Apesar do fim da pandemia, alguns cuidados devem permanecer

Foram três anos, um mês e 25 dias de pandemia e que chegaram ao fim na última sexta-feira (5), após a Organização Mundial da Saúde (OMS), declarar que a covid-19 não se configurava mais como uma emergência de saúde pública internacional. A medida foi tomada durante a 15ª sessão deliberativa da OMS.

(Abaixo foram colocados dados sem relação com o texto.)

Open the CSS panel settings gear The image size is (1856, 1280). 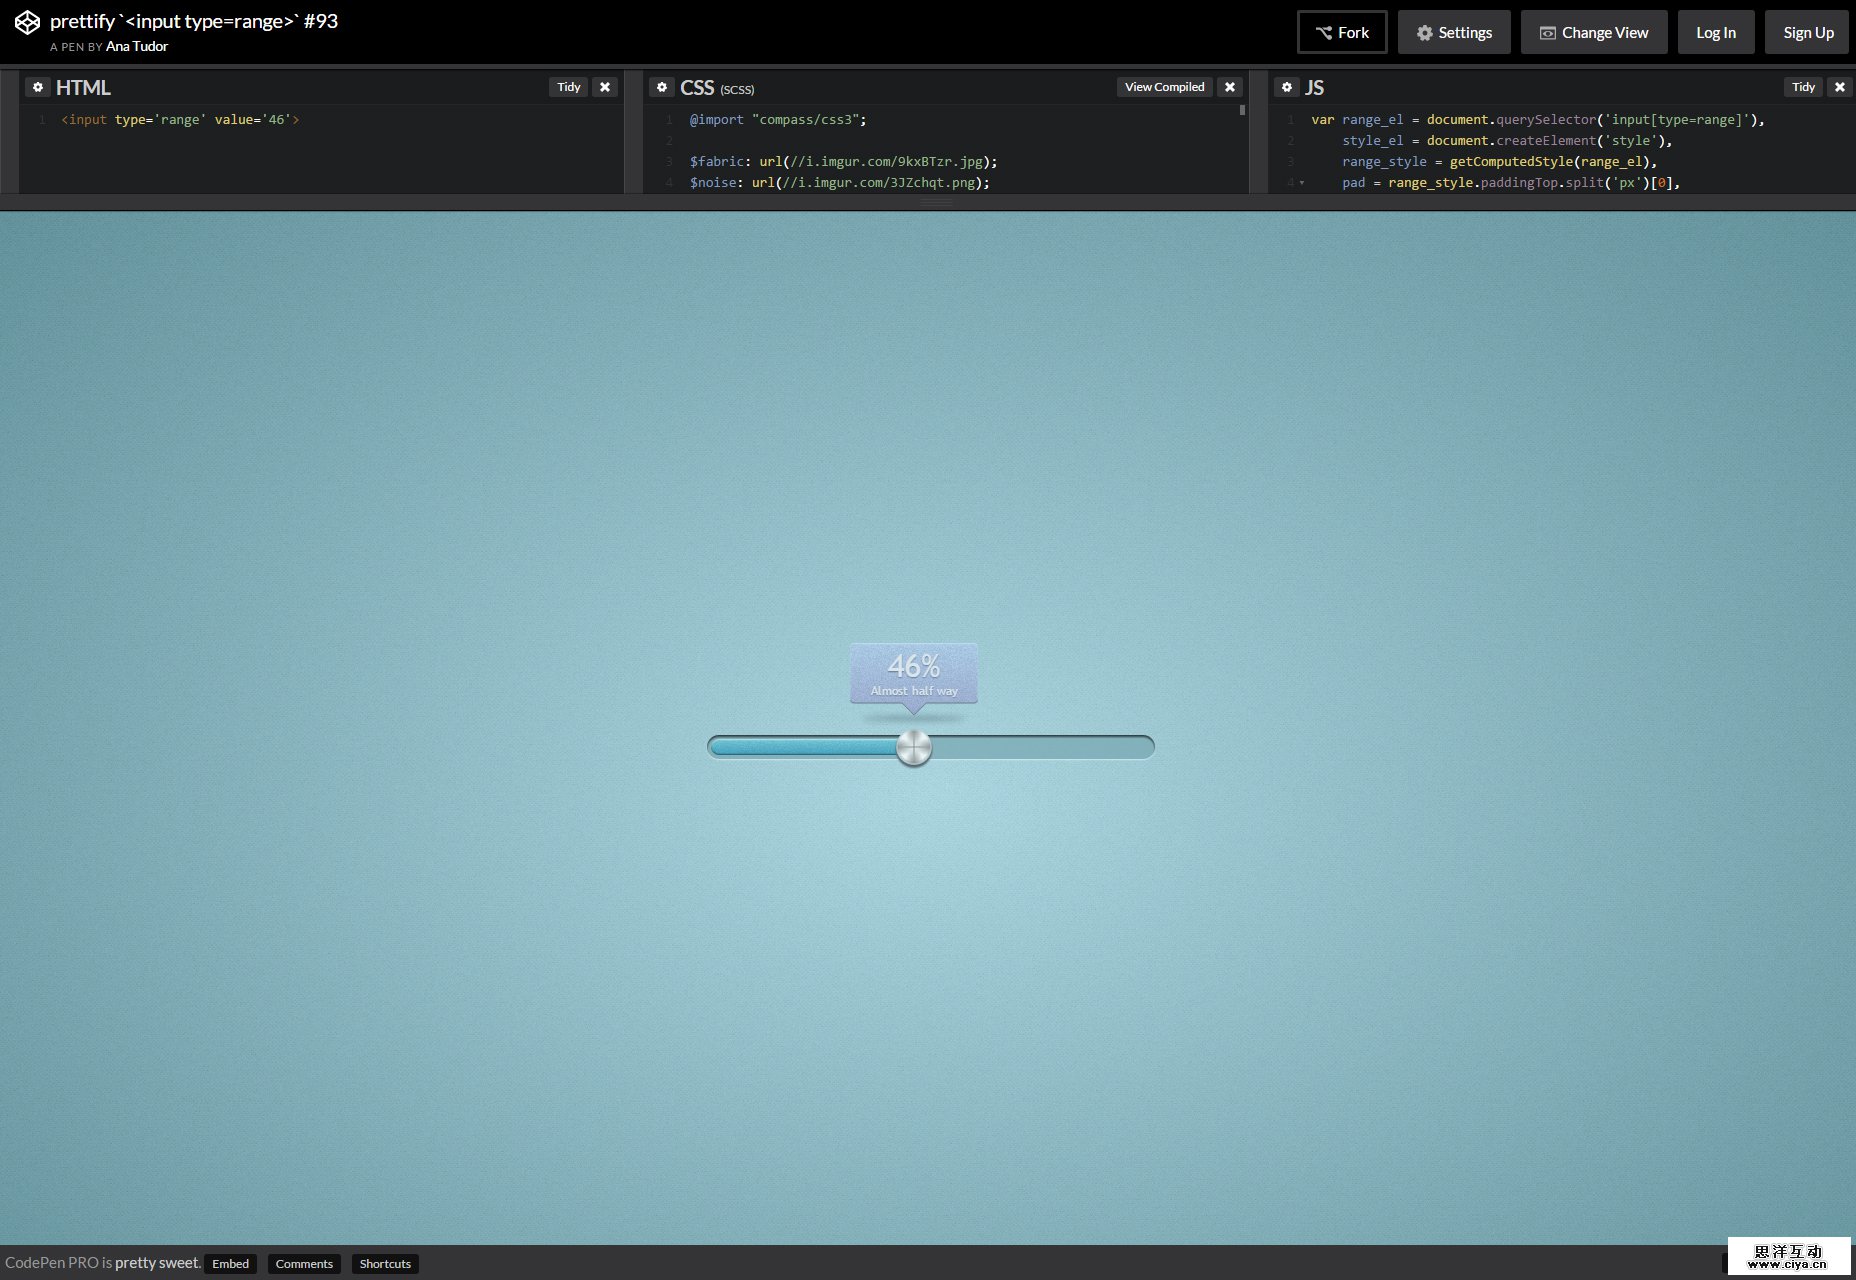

Foram períodos de incerteza, de tristeza, de locais e grandes centros, completamente vazios. De acordo com a OMS, foram 765 milhões e 200 mil casos da doença, confirmados e quase sete milhões de mortes registradas. No Brasil, o primeiro caso de covid-19 foi registrado no Estado de São Paulo, no dia 26 de fevereiro de 2020.

De acordo com o Ministério da Saúde, foram mais de 37 milhões de brasileiros que contraíram a doença e cerca de 700 mil, que perderam a batalha contra o vírus. Uma doença que não escolheu, cor, raça ou poder aquisitivo. Algo fora do comum e que mudou a vida de muitos. De acordo com o pesquisador e coordenador do Boletim InfoGripe, da Fundação Oswaldo Cruz (Fiocruz), Marcelo Gomes, foram momento difíceis e de trabalho árduo. “Foram muitos momentos de tristeza, por conta das perdas e por acompanhar o grande número de óbitos que registramos aqui no país. Apesar do fim da pandemia, precisamos ressaltar que o vírus continua circulando, que ainda gera internações. É preciso informar que a covid, assim como outras doenças, continua e deve ser monitorada”, explica.

A região sudeste foi a que registrou o maior número de casos da doença no Brasil. Até o momento foram mais de 14 milhões e 900 mil contaminados e mais de 337 mil mortes, o equivalente a 48% de todos os óbitos do país. Apesar do fim da pandemia, a preocupação com o vírus continua. Neste mês o Ministério da Saúde ampliou a imunização com a vacina bivalente para pessoas acima dos 18 anos. No país, foram mais de 513 milhões de doses aplicadas.

No entanto, a pasta ainda encontra desafios, para ampliar a cobertura vacinal, principalmente as doses de reforço. No Estado do Rio de Janeiro, 93% da população fluminense acima dos 12 anos, completou o primeiro esquema vacinal. Contudo, apenas 64% desse público recebeu a primeira dose de reforço contra a covid-19, e 22%, a segunda dose de reforço. “A imunização é fundamental para que as internações diminuam. Nós ainda acompanhamos um cenário de baixa cobertura nas crianças. É preciso que todos busquem os postos de saúde para manter a caderneta de vacinação em dia”, afirma Marcelo.

Em Petrópolis, 88,7% da população recebeu a primeira dose, e 84,% , a segunda. Em Teresópolis, 85% receberam a primeira dose e 73,1% a segunda dose. Em Nova Friburgo, 90,1% da população foi imunizada contra o vírus e 84,36% a segunda. Já em Três Rios, os índices de imunização da primeira dose chegaram a 97,5% da população, e 89,2% receberam a segunda. Em Paraíba do Sul, 93% da população receberam a primeira dose do imunizante e 83,6% a segunda. Em Paty do Alferes 96,4% da população foram imunizadas com a primeira dose e 86,4% com a segunda.